The Countess of Chester Hospital is the principal NHS general hospital and accident & emergency department for the city of Chester and the surrounding area.

Chester Zoo opened in 1931 and is now one of the largest zoos in the United Kingdom.

In and around Upton-by-Chester there are several shopping areas, including Bache, Upton-Heath and Weston Grove. In the vicinity there are at least four pubs, including the Oak Tree, the Brewers Arms, the Mill@Upton (formerly the Egerton Arms Hotel) and The Wheatsheaf Inn.

Other local amenities include a Royal British Legion Club, the Upton-by-Chester Golf Club, a bowling green and a village hall.

==Transport==
Bache railway station, less than a mile from Upton village centre at Bache, is on the Wirral line of the Merseyrail network. It opened in January 1984, replacing Upton-by-Chester railway station on Liverpool Road.

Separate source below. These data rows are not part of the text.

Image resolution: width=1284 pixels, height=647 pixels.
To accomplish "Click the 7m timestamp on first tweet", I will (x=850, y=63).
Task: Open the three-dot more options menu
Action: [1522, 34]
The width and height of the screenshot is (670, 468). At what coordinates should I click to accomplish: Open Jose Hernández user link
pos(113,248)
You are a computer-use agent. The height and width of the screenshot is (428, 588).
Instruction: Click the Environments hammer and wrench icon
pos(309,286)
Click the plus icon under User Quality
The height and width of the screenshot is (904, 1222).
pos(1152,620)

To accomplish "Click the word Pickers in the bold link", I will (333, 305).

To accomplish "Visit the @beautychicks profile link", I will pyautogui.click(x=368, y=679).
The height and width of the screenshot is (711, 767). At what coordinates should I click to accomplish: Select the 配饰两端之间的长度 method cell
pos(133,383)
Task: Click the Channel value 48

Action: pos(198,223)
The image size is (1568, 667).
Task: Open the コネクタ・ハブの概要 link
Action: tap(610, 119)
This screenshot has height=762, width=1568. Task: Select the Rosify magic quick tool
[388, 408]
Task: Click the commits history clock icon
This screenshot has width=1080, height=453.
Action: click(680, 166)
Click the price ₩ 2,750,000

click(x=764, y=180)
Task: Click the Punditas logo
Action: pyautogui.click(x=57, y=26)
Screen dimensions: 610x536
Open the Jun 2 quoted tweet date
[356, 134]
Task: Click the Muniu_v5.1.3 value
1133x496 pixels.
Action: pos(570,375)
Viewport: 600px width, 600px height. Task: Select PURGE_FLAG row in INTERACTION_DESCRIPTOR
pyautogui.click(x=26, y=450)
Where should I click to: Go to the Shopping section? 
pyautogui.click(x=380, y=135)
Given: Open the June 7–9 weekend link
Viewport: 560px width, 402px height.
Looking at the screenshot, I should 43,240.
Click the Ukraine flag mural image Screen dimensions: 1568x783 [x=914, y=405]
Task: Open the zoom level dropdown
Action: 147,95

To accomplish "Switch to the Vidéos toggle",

The Chester to Ellesmere Port section of the A41 trunk road passes through the area, separating the areas of Upton and Upton Heath. Further west is the A5116 (Liverpool Road), which joins the A41 at Moston, immediately to the north of Upton-by-Chester.

==Notable people==
Labour Party former Deputy Prime Minister John Prescott lived with his parents in Upton after moving from Yorkshire, and married his wife Pauline (nee Tilston) at Church of the Holy Ascension in 1961.

Samantha Dixon, who became the local Labour Member of Parliament for Chester in 2022, lived in Upon-by-Chester in her early life.

The actor Tom Hughes grew up in Upton-by-Chester.